Stored items:
☆ ☆ ☆ ☆ ☆ ☆ ☆

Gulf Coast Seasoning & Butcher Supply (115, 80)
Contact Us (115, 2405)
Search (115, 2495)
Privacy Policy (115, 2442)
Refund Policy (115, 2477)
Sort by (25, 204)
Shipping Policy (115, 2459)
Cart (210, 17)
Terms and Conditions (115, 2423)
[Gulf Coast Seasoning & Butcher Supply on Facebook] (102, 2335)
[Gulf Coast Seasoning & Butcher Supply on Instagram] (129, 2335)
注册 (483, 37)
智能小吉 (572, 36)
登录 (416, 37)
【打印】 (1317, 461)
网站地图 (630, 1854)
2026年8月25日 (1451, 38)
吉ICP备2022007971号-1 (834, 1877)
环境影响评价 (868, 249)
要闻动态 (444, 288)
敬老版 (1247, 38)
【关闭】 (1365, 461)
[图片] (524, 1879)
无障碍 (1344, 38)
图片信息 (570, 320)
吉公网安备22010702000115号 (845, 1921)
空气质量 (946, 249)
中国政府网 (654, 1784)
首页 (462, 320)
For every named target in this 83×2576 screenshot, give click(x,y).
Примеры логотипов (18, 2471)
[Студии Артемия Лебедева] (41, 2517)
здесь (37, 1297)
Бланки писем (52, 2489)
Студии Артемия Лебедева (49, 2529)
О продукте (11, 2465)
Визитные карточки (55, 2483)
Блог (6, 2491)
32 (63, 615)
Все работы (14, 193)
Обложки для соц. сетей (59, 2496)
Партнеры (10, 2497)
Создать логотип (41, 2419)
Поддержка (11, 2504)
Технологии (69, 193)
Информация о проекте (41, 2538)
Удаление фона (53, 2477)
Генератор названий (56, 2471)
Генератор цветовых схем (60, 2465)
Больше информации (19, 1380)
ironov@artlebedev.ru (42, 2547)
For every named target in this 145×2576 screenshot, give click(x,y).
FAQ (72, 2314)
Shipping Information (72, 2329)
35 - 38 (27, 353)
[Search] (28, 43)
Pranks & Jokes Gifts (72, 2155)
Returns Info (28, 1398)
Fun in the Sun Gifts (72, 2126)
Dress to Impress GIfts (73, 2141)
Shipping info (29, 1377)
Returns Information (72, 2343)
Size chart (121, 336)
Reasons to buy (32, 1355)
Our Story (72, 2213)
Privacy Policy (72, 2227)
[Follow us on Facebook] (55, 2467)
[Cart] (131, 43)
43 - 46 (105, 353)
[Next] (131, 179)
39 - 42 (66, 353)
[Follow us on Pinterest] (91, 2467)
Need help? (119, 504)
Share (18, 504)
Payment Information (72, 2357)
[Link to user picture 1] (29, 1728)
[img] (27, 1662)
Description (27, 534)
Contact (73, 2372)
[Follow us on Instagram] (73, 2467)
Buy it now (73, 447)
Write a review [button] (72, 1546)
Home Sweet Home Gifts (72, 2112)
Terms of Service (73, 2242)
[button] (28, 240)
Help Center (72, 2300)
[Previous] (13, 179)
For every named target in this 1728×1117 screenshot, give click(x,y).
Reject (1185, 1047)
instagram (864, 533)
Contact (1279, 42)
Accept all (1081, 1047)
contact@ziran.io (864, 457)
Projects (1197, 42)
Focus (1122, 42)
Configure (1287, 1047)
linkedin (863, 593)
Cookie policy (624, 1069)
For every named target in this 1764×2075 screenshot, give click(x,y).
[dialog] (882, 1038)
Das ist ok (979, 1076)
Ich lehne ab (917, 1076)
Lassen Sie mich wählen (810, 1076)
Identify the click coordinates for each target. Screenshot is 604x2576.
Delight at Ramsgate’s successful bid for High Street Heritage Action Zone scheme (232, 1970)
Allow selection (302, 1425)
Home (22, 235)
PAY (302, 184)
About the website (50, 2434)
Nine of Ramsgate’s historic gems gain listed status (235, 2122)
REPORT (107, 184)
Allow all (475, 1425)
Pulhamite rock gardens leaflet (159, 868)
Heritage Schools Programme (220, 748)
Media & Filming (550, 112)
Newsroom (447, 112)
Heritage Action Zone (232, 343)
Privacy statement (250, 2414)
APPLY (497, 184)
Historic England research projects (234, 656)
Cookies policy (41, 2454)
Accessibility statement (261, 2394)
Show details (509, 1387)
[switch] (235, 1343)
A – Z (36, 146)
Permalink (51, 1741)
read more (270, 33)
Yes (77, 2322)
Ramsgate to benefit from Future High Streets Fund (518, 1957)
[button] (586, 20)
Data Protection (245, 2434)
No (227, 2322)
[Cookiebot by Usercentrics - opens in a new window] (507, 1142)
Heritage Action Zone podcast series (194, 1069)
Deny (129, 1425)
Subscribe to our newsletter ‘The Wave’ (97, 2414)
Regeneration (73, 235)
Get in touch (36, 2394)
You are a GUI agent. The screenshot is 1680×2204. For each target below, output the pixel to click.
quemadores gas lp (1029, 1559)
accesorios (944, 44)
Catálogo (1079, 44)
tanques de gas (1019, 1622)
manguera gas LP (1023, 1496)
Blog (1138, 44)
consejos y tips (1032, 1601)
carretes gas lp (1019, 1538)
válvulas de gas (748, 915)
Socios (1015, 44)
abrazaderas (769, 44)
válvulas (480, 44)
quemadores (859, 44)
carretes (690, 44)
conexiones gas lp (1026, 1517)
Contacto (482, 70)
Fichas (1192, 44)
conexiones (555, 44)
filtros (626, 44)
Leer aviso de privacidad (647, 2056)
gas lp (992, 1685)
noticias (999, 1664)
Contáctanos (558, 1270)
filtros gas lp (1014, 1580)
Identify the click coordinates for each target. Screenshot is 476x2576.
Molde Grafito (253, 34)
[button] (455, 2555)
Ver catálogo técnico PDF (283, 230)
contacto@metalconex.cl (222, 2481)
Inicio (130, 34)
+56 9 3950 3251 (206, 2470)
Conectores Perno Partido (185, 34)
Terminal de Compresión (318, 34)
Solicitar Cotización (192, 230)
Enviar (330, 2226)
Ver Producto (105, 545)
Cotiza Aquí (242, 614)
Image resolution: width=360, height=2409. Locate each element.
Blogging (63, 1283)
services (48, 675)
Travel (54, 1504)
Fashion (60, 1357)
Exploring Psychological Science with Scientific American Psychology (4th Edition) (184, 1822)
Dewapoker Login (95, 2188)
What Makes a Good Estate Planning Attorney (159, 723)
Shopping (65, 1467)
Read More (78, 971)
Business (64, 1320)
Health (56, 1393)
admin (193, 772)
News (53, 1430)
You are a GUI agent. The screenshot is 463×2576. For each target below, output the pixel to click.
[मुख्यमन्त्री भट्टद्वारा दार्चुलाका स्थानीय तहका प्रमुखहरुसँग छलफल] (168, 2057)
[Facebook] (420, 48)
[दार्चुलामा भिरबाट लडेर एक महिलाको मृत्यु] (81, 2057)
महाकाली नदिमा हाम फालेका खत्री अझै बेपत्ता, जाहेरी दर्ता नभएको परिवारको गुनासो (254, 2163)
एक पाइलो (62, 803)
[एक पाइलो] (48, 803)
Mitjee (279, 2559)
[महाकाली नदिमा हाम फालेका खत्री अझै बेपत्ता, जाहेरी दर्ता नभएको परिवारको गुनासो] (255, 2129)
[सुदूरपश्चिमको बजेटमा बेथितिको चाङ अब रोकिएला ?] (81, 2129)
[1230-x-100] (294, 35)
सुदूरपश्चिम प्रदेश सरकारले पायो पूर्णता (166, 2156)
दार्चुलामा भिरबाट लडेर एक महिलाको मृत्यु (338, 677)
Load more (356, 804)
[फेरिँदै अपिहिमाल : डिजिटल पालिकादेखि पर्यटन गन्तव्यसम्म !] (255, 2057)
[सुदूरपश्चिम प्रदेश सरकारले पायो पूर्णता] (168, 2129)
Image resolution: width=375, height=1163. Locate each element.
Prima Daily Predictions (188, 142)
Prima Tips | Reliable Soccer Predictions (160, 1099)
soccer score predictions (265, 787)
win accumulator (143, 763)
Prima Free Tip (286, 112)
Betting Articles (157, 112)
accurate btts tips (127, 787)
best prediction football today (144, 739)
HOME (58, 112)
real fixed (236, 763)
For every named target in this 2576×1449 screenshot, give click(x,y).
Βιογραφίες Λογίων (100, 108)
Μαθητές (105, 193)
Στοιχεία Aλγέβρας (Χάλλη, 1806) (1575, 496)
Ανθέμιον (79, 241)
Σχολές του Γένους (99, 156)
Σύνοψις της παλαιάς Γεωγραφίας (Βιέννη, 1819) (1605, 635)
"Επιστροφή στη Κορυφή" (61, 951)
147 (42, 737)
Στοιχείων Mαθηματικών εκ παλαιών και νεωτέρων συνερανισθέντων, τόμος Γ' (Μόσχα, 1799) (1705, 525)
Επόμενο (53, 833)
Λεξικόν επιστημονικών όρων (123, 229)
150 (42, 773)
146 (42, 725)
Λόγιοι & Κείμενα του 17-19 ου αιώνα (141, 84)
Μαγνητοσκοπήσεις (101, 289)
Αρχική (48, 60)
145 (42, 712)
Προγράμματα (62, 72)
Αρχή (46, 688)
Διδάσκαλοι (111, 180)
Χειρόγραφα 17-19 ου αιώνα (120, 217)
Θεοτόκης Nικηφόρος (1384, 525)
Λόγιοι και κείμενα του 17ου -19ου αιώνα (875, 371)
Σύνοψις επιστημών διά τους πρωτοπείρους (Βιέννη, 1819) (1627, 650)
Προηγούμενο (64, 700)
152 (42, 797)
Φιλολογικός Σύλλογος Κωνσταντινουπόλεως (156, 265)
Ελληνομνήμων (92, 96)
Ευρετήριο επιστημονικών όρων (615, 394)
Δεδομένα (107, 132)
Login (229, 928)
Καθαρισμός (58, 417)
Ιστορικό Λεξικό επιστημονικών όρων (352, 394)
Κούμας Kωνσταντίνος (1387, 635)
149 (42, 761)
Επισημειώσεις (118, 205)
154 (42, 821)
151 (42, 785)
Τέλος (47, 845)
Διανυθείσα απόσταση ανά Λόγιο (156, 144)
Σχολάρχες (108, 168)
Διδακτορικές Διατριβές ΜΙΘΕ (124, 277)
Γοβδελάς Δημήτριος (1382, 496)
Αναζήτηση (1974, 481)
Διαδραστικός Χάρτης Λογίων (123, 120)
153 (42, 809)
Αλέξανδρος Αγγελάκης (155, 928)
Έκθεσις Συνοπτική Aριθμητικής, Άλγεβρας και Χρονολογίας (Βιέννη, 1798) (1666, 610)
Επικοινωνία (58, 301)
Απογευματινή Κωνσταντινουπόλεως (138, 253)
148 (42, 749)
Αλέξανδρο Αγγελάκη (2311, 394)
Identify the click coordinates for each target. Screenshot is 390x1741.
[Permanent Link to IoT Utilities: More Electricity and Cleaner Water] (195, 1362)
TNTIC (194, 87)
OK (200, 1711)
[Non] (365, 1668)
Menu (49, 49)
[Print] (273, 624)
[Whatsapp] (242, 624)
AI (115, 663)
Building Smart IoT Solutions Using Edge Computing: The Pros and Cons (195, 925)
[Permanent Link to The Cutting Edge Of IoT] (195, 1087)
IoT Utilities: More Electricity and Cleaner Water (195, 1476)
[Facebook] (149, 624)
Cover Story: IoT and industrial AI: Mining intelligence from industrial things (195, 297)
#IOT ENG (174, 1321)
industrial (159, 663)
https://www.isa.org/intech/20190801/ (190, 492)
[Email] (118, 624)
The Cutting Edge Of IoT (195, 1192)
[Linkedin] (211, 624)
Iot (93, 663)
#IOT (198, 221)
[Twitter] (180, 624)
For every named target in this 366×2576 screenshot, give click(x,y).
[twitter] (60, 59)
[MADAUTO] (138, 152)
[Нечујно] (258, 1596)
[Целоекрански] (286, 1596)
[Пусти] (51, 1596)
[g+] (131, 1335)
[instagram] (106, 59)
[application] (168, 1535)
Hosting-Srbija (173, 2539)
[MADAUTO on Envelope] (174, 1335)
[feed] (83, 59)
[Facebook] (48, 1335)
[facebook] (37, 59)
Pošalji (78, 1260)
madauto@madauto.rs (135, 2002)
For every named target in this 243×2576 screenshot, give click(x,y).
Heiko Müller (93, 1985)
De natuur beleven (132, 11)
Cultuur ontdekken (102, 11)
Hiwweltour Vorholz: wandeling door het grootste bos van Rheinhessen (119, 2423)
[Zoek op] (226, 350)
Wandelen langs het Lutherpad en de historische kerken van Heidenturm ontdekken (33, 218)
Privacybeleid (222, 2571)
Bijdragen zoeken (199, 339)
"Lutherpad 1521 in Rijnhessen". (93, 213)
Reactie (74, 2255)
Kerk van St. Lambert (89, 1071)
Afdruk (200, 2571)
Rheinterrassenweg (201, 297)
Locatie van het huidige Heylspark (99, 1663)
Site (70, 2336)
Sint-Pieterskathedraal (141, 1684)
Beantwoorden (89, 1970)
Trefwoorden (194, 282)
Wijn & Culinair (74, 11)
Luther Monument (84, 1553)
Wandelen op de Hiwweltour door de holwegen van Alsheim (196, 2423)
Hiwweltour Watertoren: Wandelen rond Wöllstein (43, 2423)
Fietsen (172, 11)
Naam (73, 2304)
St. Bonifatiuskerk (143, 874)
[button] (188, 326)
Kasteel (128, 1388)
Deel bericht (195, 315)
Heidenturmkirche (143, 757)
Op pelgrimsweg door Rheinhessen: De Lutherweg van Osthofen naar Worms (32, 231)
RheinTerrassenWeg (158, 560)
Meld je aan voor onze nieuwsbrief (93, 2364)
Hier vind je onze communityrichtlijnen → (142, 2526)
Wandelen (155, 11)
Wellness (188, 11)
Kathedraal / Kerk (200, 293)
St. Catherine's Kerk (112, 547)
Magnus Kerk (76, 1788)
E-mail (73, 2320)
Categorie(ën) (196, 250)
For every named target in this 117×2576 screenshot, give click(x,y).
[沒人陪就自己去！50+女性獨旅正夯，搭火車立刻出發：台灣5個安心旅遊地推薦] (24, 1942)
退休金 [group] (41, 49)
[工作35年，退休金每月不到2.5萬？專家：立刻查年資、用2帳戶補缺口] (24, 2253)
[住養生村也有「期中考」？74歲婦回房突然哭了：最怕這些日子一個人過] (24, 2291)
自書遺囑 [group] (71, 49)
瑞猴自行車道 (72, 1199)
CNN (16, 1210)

☆ ☆ ☆ ☆ ☆ ☆ ☆

* [Exercise]: Take the records above and return, word for word, only the lines that fall from the line with "News (53, 1430)" to the line with "For every named target in this 2576×1449", both of them included.

* [Response for this exercise]:
News (53, 1430)
You are a GUI agent. The screenshot is 463×2576. For each target below, output the pixel to click.
[मुख्यमन्त्री भट्टद्वारा दार्चुलाका स्थानीय तहका प्रमुखहरुसँग छलफल] (168, 2057)
[Facebook] (420, 48)
[दार्चुलामा भिरबाट लडेर एक महिलाको मृत्यु] (81, 2057)
महाकाली नदिमा हाम फालेका खत्री अझै बेपत्ता, जाहेरी दर्ता नभएको परिवारको गुनासो (254, 2163)
एक पाइलो (62, 803)
[एक पाइलो] (48, 803)
Mitjee (279, 2559)
[महाकाली नदिमा हाम फालेका खत्री अझै बेपत्ता, जाहेरी दर्ता नभएको परिवारको गुनासो] (255, 2129)
[सुदूरपश्चिमको बजेटमा बेथितिको चाङ अब रोकिएला ?] (81, 2129)
[1230-x-100] (294, 35)
सुदूरपश्चिम प्रदेश सरकारले पायो पूर्णता (166, 2156)
दार्चुलामा भिरबाट लडेर एक महिलाको मृत्यु (338, 677)
Load more (356, 804)
[फेरिँदै अपिहिमाल : डिजिटल पालिकादेखि पर्यटन गन्तव्यसम्म !] (255, 2057)
[सुदूरपश्चिम प्रदेश सरकारले पायो पूर्णता] (168, 2129)
Image resolution: width=375, height=1163. Locate each element.
Prima Daily Predictions (188, 142)
Prima Tips | Reliable Soccer Predictions (160, 1099)
soccer score predictions (265, 787)
win accumulator (143, 763)
Prima Free Tip (286, 112)
Betting Articles (157, 112)
accurate btts tips (127, 787)
best prediction football today (144, 739)
HOME (58, 112)
real fixed (236, 763)
For every named target in this 2576×1449 screenshot, give click(x,y).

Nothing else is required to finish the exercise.